Moder is one of nearly 20 kids from Red Lake Nation to the Red Cliff Band of Lake Superior Chippewa taking part in an expanded gardening program through the American Indian Community Housing Organization (AICHO). Called "Together We Grow," the program kicked off Thursday with a blessing of the gardens by Flanagan, food from local producers and Ojibwe and English sign-making for the vegetables, herbs, fruits and medicines planted in the rooftop garden beds of AICHO's downtown building, Gimaaji Mino Bimaadizimin.
The building's residents have been gardening for several years, but new grant money from the Center for Prevention at Blue Cross and Blue Shield of Minnesota and the Minnesota Department of Agriculture has allowed the program to grow. Now, other Native American kids and kids of color who live in the region are able to take part in the intensive program that teaches them to plant, harvest, forage, cook and market produce.
"When you live downtown, there isn't a lot of access to healthy foods if you don't have a car," said Katie Schmitz, lead gardener and children's program coordinator for AICHO.
The gardens help create food sovereignty while empowering and teaching kids valuable skills, she said.
The grant will help the group contract with more Native American food producers to work with the kids, like the Baby Cakes Wild Rice Bakery/Savage Girls Salads crew that catered Thursday's lunch with greens from its garden and hard-boiled eggs from its chickens. Those producers will showcase not only what they grow or make, but how entrepreneurship works. There will be more field trips and exposure to cultural practices, said Daryl Olson, AICHO's program director.
Flanagan is community outreach and cultural teacher for Dream of Wild Health, a Hugo nonprofit that works to restore health in Native communities through recovering knowledge and access to Native American ways. It also nurtures an Indigenous rare seed collection. The organization delivered fresh produce to Native neighborhoods in Minneapolis that lost grocery stores to fire and other destruction in the aftermath of George Floyd's death.
Nonprofits like Dream of Wild Health and AICHO see that healing comes from more than just basic services, Flanagan said.
"People need balance and mental and spiritual evolution," she said. "You need to get your fingers in the earth and grow what can feed you."

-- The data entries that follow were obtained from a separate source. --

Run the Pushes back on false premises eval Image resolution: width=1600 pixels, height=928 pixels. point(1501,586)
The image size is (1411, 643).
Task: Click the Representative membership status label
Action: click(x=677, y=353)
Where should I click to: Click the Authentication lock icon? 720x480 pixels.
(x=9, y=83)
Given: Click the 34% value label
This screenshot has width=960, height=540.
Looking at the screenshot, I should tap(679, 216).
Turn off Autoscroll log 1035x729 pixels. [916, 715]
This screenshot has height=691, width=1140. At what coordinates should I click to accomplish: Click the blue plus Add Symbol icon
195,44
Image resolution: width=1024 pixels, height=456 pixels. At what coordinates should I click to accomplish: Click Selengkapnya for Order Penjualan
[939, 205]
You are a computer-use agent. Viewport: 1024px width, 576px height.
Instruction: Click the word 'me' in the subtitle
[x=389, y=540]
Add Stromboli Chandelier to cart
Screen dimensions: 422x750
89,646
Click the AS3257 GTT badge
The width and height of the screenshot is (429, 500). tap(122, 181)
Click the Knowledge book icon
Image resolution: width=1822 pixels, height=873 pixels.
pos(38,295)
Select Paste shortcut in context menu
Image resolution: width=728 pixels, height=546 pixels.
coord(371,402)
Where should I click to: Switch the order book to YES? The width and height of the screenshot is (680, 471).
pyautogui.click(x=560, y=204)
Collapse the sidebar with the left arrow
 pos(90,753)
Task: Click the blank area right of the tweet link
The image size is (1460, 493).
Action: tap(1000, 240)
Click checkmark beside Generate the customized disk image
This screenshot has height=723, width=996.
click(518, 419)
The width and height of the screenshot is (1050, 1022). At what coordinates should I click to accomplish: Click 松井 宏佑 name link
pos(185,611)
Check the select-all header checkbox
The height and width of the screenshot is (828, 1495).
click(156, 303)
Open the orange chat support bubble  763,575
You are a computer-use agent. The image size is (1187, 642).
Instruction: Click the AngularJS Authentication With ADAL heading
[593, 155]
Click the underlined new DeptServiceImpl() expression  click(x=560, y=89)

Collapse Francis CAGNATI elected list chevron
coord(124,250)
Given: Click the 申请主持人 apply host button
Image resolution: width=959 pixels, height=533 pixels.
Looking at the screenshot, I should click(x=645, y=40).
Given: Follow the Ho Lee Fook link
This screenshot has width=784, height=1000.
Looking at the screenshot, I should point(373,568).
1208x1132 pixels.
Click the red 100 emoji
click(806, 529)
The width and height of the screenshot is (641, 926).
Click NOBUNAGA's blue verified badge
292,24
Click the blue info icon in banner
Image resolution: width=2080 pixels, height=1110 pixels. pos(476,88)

She told the kids Thursday about the importance of water and the Ojibwe connection to Lake Superior and surrounding land. You are stewards of this land and its water, she said, and of maintaining Native American culture and traditions.
"You are the next ceremonial helpers," she said. "I am grateful you are here."
AICHO will host farmers markets in the parking lot of One Roof Community Housing this summer, offering food grown from its gardens and from other local Indigenous vendors.
Led by Native American women, AICHO offers supportive housing, a domestic violence emergency shelter and other services meant to strengthen Native American communities. Its downtown building hosts art galleries, a gift shop and a community center.